Start of PROVIDED DATA

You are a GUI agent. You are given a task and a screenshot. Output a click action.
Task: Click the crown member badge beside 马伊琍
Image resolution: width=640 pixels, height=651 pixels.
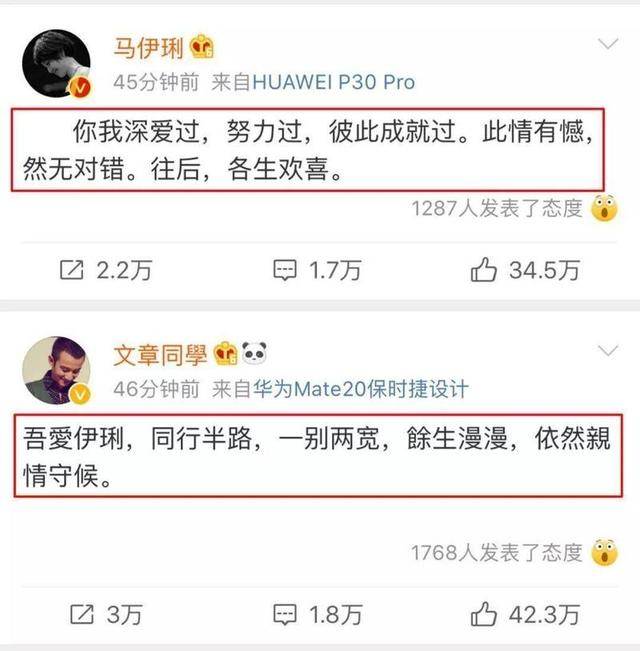[202, 46]
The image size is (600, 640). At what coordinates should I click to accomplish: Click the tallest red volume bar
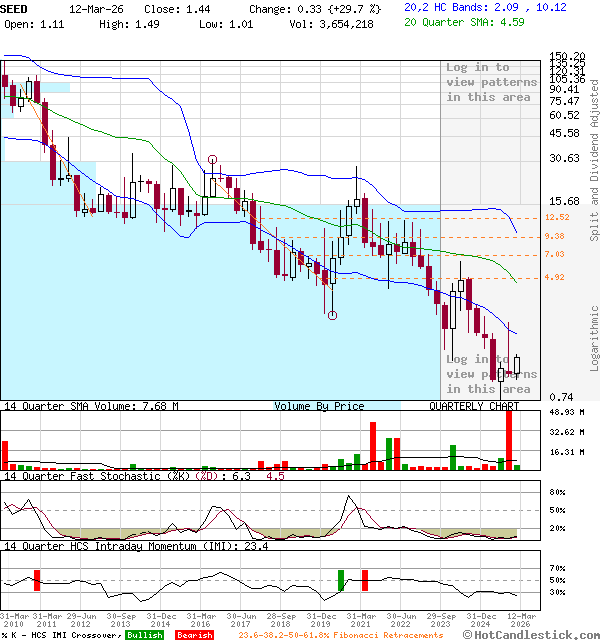pyautogui.click(x=509, y=438)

End of PROVIDED DATA

EXERCISE OBJECTIVE
Reproduce the whole listing exactly, but not the images in it.

OUTPUT OF THE TASK
You are a GUI agent. You are given a task and a screenshot. Output a click action.
Task: Click the crown member badge beside 马伊琍
Image resolution: width=640 pixels, height=651 pixels.
[202, 46]
The image size is (600, 640). At what coordinates should I click to accomplish: Click the tallest red volume bar
pyautogui.click(x=509, y=438)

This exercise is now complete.